John Mauldin, president of Millennium Wave Advisors, was one of the few analysts whose forecasts for 2008 proved accurate (and worth repeating). Mauldin made bullish bets on gold and Treasuries, and remained wary of stocks. Although he did believe the U.S. was in recession heading into 2008, which wasn't consensus at the time, Mauldin readily admits he wasn't negative enough on the economy (again distinguishing himself from most forecasters who never seem to admit their failures.)

Looking out into 2009, Mauldin's forecast can be summed up in two words: Deflation and Recession -- with new lows for the stock market thrown in for good measure.

"We have a structural program in that deflation has the potential to get some very real traction going forward," he writes in his popular Thoughts from the Frontline e-letter. "Why? Because not just in the U.S., but all over the world, we built too much of almost everything. And when demand due to the recession drops as well, prices fall as producers try to stay in business."

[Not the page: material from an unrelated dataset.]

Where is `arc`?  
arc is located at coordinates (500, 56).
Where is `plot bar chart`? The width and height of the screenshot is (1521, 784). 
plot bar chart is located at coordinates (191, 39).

As discussed in the accompanying video, Mauldin's baseline scenario features:

  • Deep recession throughout 2009 and a "muddle through" scenario in 2010 and 2011, the earliest he believes housing inventories can be worked off.
  • The potential for a short-term rally in stocks as money redeemed from hedge fund comes back into the market (via directly or other managers) but new lows in the summer as earnings continue to disappoint.
  • The potential for a 1974-like bottom in late 2009 as valuation compression generates selective opportunities.
*****
This is my description of the "muddle through" era [The Economic "Recovery"]

3 comments:

jegan said...

This is the sumnation from "CXO Advisor Group". I do follow their blog and have to say that although they do seem to be very thorough and scientific in their approach. All they do is review various 'Gurus', trading ideas and timing methods. In essence, people write in with a concept or asking about someone's track record and they'll backtest it. Anyway, this report on Mauldin came out Jan 10, 2009. Pretty timely, huh :

In summary, John Mauldin's accuracy in forecasting stock market behavior is below average. Confidence in this conclusion is fairly high.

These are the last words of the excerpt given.